The shrinking United States cattle herd is yet to have any impact on Australian prices because producers are still selling off stock.
Red Meat Advisory Council independent chairman John McKillop told The Australian Ag Podcast cattle turn-off in the US remained high as there had not been significant pasture growth.
“They are still turning off cattle at relatively high prices … they are saying there are reasonably good prices, we don’t have a lot of feed, let’s make hay while the sun shines,” Mr McKillop said.
He said the latest report from the United States Department of Agriculture, released last week, predicted a 1.2 per cent lift in production which some may question as “they should be in a period of herd rebuilding”.
“They haven’t quite got to that (rebuilding) yet,” Mr McKillop said.
The USDA survey showed there were 95.9 million cattle in the US at the start of July, a fall of 3 per cent on the already depleted herd of a year ago. The numbers included 38.9 million breeding females and 13.1 million cattle in feedlots.
Further USDA analysis predicts US beef production in 2023 will be 12.3 billion kilograms, the fourth highest in history and only 4 per cent less than the record volume set last year.
And while the situation in the US does influence world beef prices, Mr McKillop said he had been surprised by how far the Australian market had fallen.
“It is always a danger when prices get too high as generally they have to come back at some point,” he said.

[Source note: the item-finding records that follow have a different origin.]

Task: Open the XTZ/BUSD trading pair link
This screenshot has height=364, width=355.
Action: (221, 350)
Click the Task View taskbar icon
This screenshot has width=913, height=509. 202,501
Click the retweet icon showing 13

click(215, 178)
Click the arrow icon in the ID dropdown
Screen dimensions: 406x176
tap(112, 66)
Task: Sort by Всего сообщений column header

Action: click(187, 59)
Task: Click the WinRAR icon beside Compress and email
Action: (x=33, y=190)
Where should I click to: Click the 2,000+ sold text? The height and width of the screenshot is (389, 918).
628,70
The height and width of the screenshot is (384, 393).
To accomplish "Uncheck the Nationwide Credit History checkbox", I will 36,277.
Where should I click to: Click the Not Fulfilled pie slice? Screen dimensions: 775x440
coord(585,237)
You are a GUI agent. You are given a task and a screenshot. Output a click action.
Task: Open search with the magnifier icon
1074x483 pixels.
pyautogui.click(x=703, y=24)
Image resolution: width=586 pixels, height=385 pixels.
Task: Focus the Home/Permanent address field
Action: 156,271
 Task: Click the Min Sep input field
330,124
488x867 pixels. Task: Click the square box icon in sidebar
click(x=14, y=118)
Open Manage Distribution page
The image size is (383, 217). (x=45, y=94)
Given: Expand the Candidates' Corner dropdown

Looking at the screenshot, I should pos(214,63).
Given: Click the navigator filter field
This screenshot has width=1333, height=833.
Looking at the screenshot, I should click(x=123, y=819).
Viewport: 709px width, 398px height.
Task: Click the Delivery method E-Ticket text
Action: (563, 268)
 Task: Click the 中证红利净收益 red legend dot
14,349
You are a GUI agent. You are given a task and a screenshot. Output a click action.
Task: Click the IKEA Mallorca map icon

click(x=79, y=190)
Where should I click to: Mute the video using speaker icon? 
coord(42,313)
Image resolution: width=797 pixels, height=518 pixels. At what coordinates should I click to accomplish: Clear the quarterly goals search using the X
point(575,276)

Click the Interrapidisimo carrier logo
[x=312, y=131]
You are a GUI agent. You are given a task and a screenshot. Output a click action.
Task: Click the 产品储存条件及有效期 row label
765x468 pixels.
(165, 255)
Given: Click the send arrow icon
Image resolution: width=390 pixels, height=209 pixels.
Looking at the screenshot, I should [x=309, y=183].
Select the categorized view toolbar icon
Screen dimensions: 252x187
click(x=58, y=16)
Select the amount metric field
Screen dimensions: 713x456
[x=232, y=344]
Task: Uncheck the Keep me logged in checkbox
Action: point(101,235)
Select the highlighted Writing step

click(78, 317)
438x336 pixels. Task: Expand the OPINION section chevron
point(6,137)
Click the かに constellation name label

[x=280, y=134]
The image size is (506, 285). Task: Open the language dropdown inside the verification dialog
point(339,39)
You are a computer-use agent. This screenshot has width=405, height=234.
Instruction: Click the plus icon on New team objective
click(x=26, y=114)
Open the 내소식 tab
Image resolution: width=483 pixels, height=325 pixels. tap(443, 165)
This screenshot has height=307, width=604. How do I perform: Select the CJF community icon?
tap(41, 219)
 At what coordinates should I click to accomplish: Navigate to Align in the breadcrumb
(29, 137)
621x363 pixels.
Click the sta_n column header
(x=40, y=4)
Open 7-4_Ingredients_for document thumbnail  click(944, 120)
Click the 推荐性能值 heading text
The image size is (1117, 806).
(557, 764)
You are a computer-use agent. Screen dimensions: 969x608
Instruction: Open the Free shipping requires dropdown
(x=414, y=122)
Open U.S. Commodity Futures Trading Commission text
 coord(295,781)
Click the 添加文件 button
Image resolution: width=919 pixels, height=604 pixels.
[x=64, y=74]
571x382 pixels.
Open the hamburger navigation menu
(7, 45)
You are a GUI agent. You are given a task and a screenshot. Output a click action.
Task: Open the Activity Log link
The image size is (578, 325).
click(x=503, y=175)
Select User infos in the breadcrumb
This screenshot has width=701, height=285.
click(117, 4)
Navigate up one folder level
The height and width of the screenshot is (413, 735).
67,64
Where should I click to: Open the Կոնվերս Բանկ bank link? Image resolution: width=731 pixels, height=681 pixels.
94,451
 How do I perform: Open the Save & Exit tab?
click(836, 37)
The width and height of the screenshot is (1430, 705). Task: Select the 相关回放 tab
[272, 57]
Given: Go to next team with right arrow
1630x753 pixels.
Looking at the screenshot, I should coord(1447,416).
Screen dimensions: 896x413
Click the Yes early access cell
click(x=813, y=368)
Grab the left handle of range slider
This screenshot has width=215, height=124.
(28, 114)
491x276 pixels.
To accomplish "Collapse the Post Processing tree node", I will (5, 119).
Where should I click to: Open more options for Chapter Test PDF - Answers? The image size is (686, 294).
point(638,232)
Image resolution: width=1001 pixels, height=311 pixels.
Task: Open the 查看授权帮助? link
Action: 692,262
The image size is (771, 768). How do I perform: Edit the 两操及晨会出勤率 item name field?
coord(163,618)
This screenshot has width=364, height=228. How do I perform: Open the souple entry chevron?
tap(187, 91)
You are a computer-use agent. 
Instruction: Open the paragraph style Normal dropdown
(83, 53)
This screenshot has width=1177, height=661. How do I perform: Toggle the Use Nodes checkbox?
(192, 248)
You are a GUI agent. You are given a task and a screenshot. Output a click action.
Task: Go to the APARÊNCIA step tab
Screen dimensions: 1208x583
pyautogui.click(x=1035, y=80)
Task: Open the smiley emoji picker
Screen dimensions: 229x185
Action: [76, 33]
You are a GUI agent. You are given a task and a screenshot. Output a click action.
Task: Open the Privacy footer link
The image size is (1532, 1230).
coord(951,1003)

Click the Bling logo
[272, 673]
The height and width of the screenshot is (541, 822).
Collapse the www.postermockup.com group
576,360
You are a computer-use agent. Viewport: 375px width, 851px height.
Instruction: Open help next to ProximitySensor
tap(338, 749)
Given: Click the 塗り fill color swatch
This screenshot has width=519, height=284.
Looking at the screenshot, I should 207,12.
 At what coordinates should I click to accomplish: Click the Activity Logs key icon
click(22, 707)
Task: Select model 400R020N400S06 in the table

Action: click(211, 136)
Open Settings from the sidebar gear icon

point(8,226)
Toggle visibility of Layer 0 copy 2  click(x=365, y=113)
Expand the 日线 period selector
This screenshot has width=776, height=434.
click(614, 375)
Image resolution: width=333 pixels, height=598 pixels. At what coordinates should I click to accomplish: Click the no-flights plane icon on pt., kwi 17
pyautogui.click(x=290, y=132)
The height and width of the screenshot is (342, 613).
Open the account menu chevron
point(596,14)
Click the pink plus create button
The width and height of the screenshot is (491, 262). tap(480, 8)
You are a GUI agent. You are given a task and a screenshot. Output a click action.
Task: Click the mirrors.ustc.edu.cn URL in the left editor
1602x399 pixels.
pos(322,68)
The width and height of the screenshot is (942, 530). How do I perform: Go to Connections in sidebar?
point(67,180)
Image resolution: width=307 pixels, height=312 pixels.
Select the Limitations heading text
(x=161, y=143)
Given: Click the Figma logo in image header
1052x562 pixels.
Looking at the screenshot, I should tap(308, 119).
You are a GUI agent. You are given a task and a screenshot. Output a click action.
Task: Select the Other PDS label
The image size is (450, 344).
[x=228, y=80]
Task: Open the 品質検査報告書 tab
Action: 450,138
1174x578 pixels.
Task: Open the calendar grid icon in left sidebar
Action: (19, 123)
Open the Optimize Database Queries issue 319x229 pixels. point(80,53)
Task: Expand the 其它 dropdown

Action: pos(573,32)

“I would not have thought it would have dropped as far as it has.
“But I think this fall has genuinely taken a lot of people by surprise particularly those who went out and bought large numbers to put on feed or made an acquisition of a property on a walk-in-walk-out basis … that are now sitting on cattle that are worth significantly less than the day they settled.”
Mr McKillop said prices would “presumably come back at some point”.
“We are now probably closer to the longer term trend and it probably overcorrected somewhat,” he said.